When it comes to having a compliance department, it is the international firms and Big Four auditors that lead the way in Spain. This is due to their US or Anglo Saxon influences – jurisdictions that have a more advanced compliance approach than their Iberian counterparts.
Baker McKenzie, for example, is divided into international groups with global and regional steering committees, and a dedicated team in Madrid. While at BDO, they have a strong Anglo-Saxon influence so compliance is in their culture, according to Paula Álvarez-Ossorio, Director of the Legal Department at BDO in Spain.
At Jones Day, the Madrid office has a multidisciplinary team that coordinates with other worldwide offices of the network, if needs be, on cross-border matters. DLA Piper Spain also has an internal Risk Management and Compliance Helpdesk.
The domestic firms, however, adopt a more varied approach. At Pérez Llorca, for example, they have a compliance department with members from different teams, while at Monereo Meyer Marinel-lo Abogados, the Compliance Department is embedded in their Corporate and Business Transactions Practice Group. Since the end of 2010, Cuatrecasas, Gonçalves Pereira has had a corporate compliance team, while Ecija has a dedicated compliance team within its Information Technology department.  And at Garrigues, compliance advice is implemented by multidisciplinary teams led by the criminal law, corporate governance and sustainability departments, explains Jesús de la Morena, a Partner at Garrigues in Spain.
Lupicinio Abogados, however, takes another approach, with a mix of an internal department with an external alliance – Informa Consulting, a firm of compliance services. “The team is formed by lawyers, auditors and consultants providing an interdisciplinary perspective to our services,” says Sergio Salcines Gasquet, Head of their Compliance.

Portuguese practice

Most law firms agree that due to the size of the Portuguese market, and the considerable amount of national and EU industry regulations, it is very difficult to set up a ‘one size fits all’ team.
Different business areas have different compliance needs, says Bruno Azevedo Rodrigues, a Partner at ABBC, and while a ‘preventive’ approach may be common, the issues that each sector faces, the clients’ obligations and the measures and remedies to adopt are quite diversified. As a result they have dedicated teams advising on regulatory matters, including compliance, on a sector-basis.
Pbbr also has a team specialised in compliance issues, says César Bessa Monteiro, an IP and TMT Partner, made up of a specific group of lawyers, one from each area of specialisation.
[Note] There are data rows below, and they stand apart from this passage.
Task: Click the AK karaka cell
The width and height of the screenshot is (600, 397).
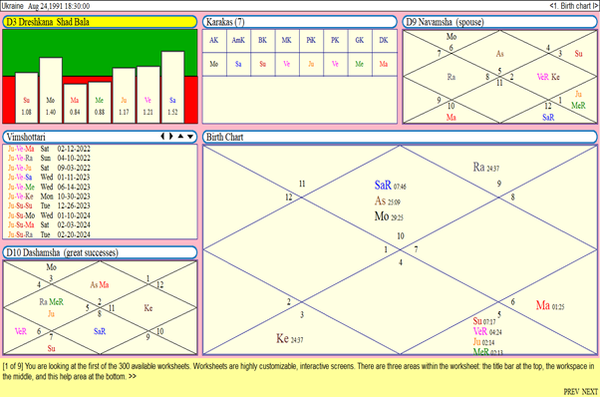Action: pyautogui.click(x=214, y=40)
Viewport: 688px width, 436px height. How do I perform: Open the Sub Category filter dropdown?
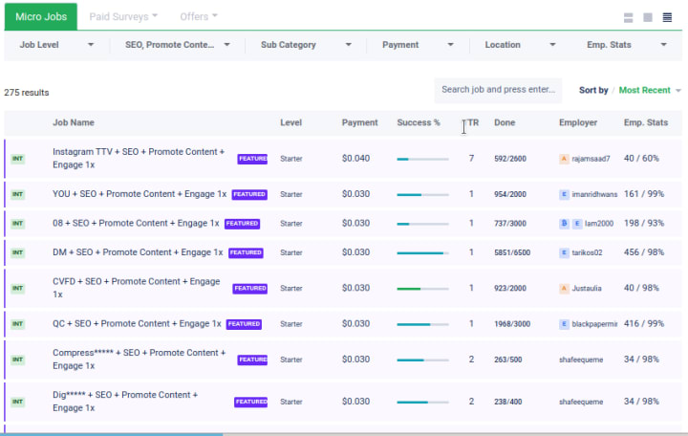coord(299,45)
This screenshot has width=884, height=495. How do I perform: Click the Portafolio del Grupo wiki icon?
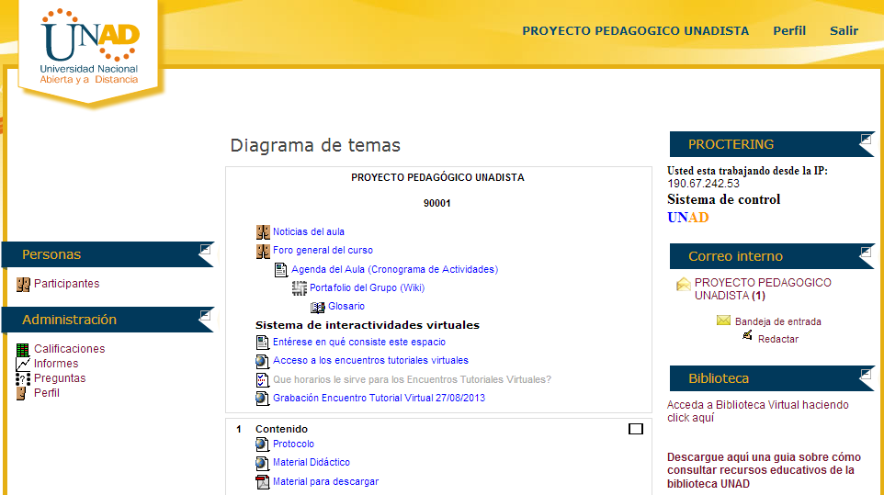pos(300,288)
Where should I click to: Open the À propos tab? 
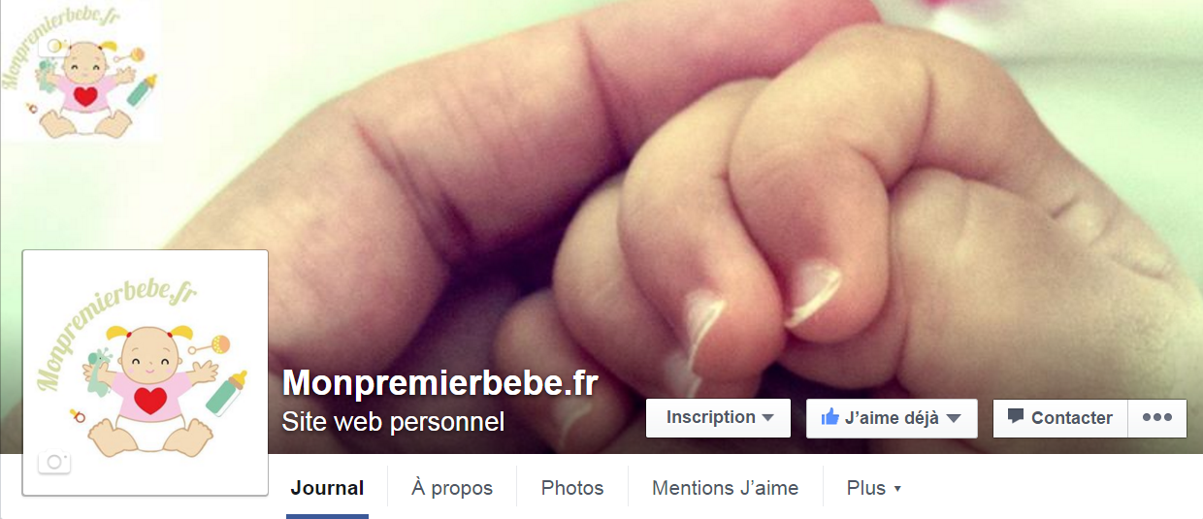point(452,488)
While AVM Advogados forms multi-jurisdictional teams gathering experts from the relevant jurisdictions.
At Miranda Correia Amendoeira & Associates, they have implemented a multi-tiered approach to regulatory compliance, says Luis MS Oliveira, Head of Public and Regulatory, organising teams on the basis of clients’ needs for legal assistance on compliance, with rules that are specific to each of the various regulated industries, and also common cross-industry compliance rules.
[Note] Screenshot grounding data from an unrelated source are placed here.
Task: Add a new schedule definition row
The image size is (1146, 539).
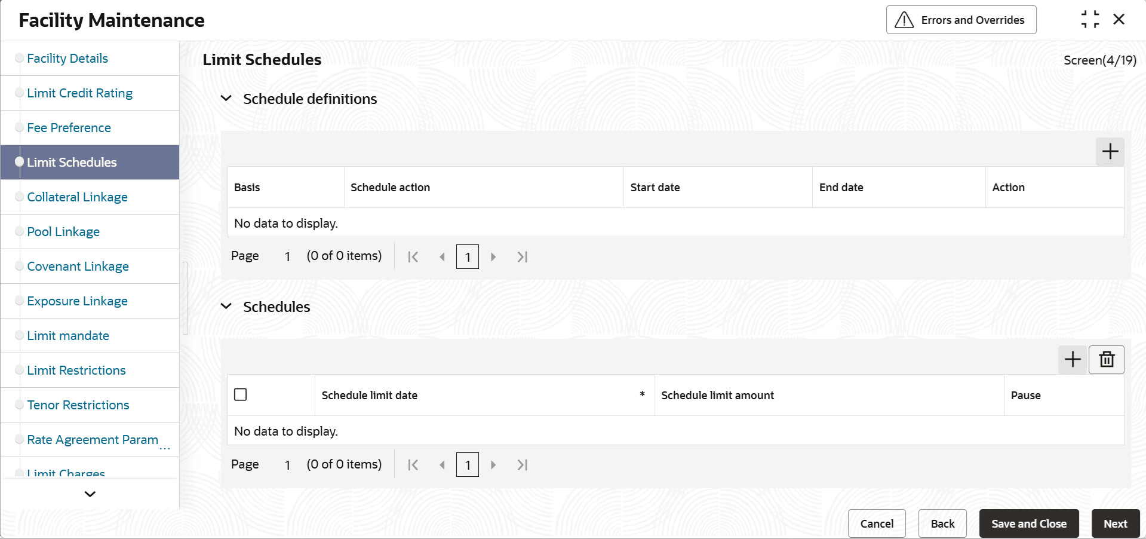Action: coord(1110,151)
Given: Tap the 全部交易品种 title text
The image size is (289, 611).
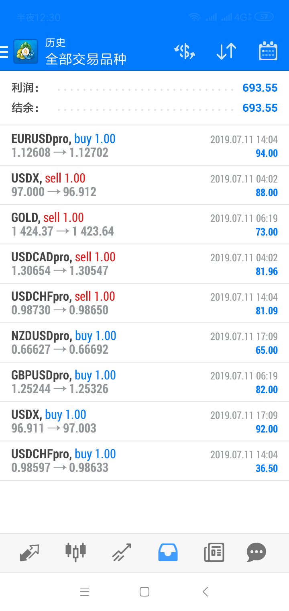Looking at the screenshot, I should click(86, 59).
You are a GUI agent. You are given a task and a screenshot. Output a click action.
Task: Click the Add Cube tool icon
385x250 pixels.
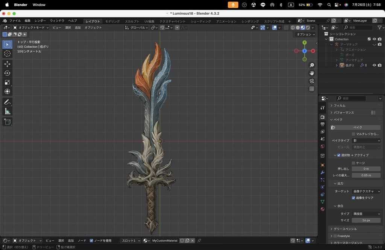pos(7,122)
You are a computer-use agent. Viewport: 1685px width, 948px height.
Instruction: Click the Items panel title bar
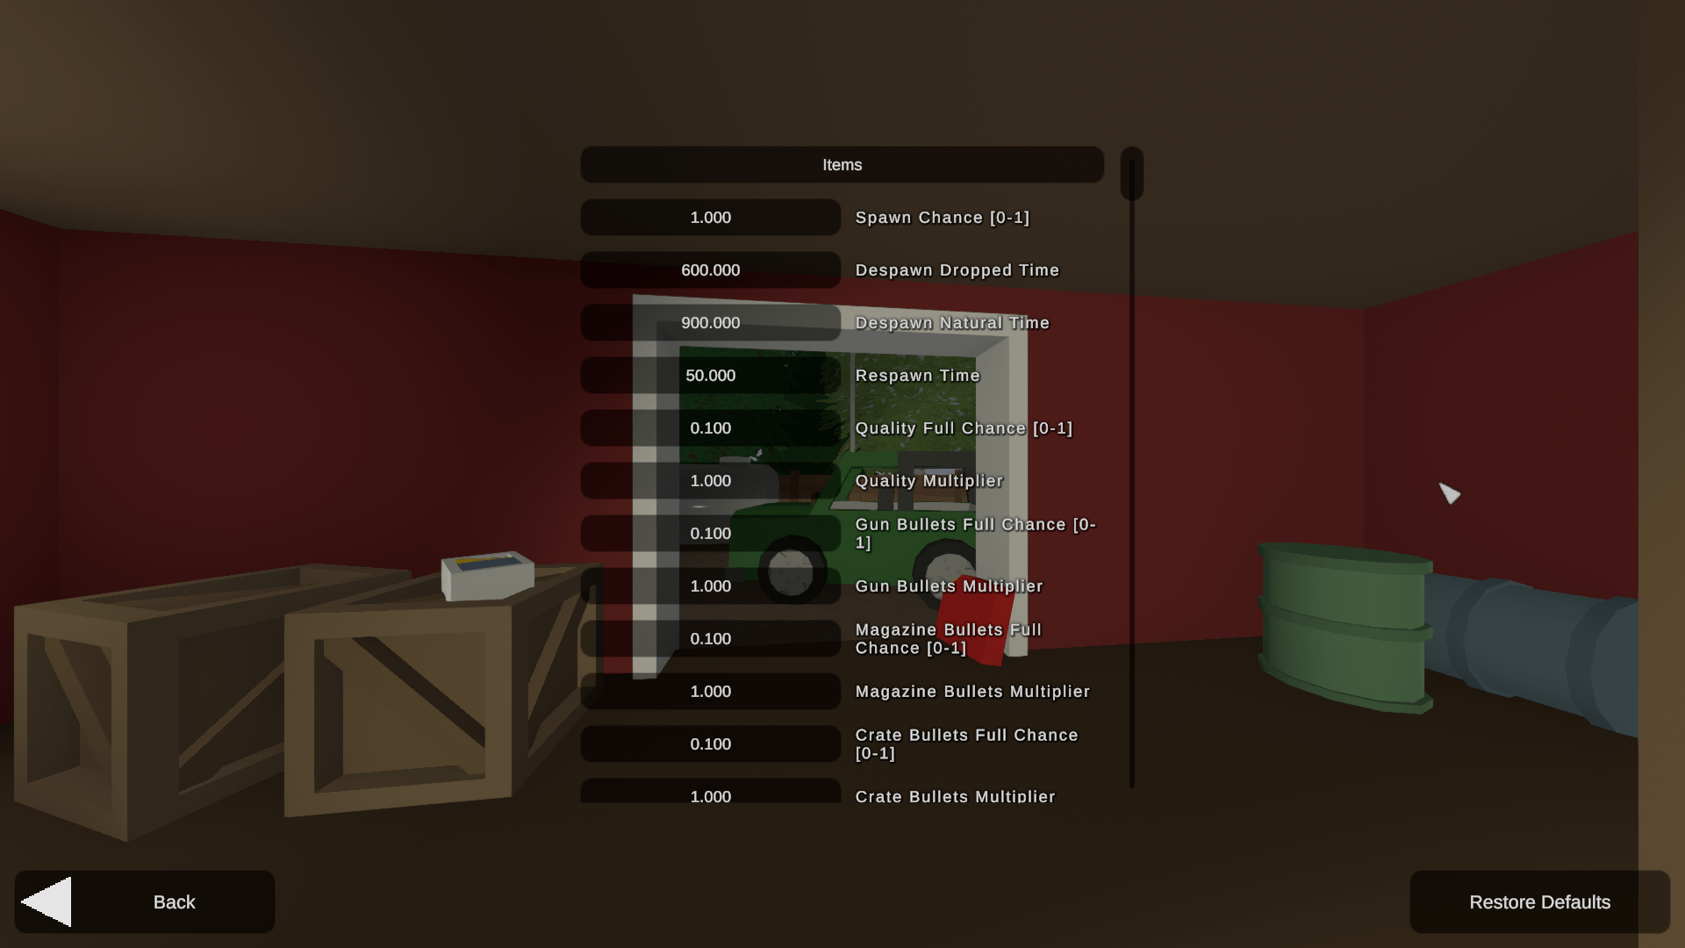(x=842, y=164)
At Gómez-Acebo & Pombo in Lisbon, their tailor-made team approach is led by a lawyer in regulatory compliance, part of the public department, and in charge of organising specific task force teams according to the practice areas and sectors involved.
While this trend of an ‘ad hoc’ method of providing compliance services isn’t likely to be changing anytime soon, say lawyers, this doesn’t mean it won’t eventually have to happen.
Many believe that in the future Portuguese law firms will have to have dedicated compliance departments, although this may take a while to materialise.